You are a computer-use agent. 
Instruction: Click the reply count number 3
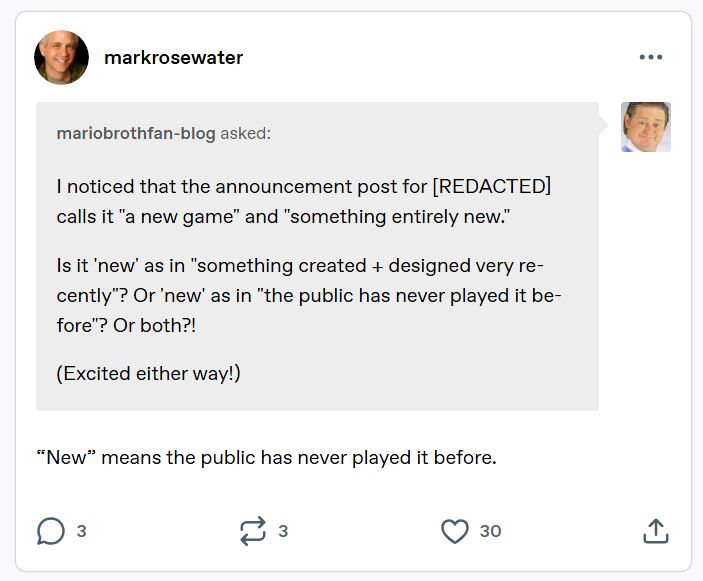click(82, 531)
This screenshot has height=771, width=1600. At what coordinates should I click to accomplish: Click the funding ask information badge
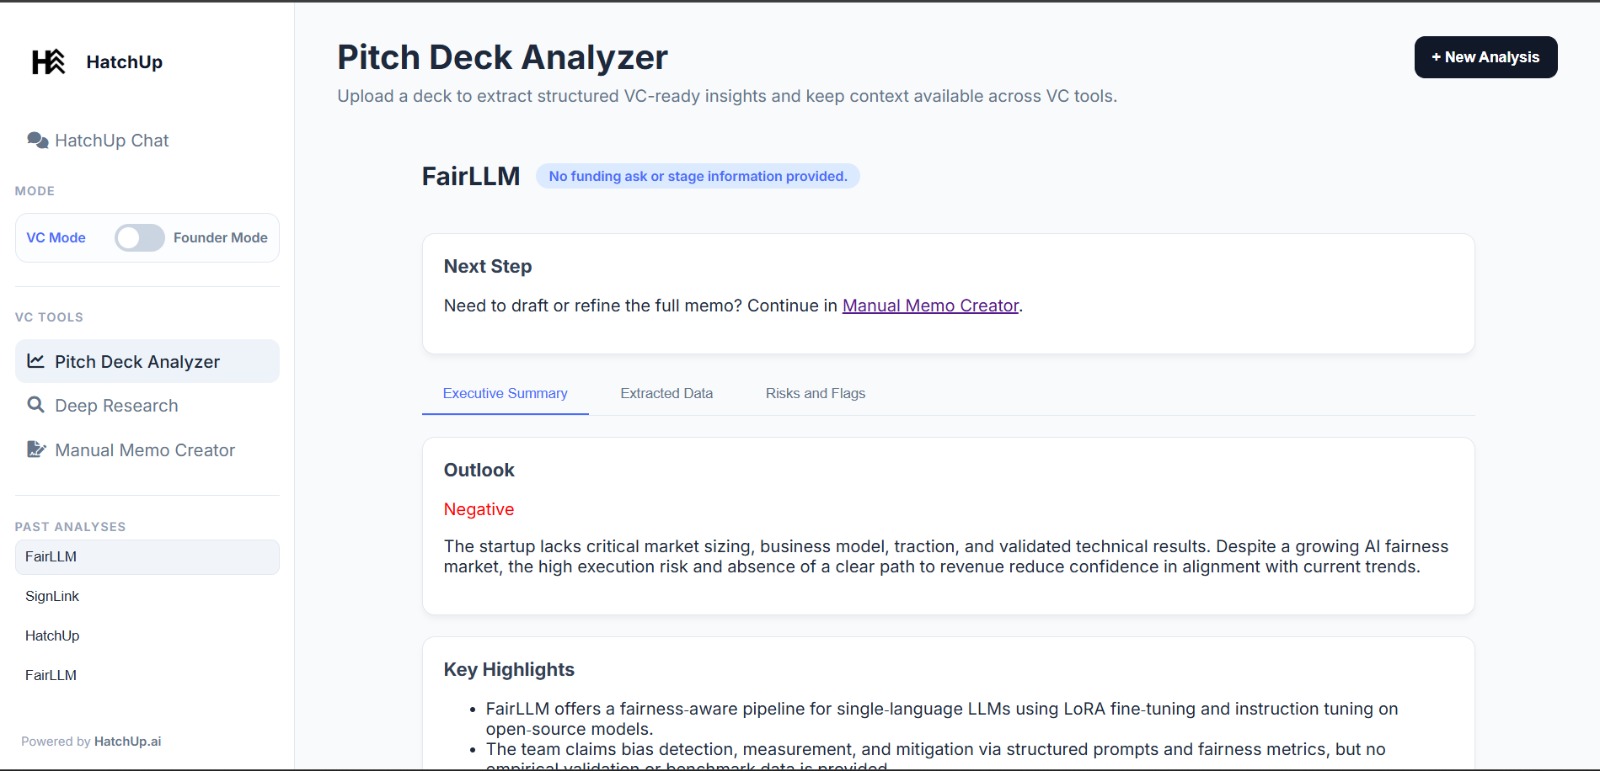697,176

----

> [EXERCISE DESCRIPTION] Leaving out the pictures, print every record exactly as written.

> [WRITTEN ANSWER]
You are a computer-use agent. 
Instruction: Click the reply count number 3
click(82, 531)
This screenshot has height=771, width=1600. At what coordinates should I click to accomplish: Click the funding ask information badge
697,176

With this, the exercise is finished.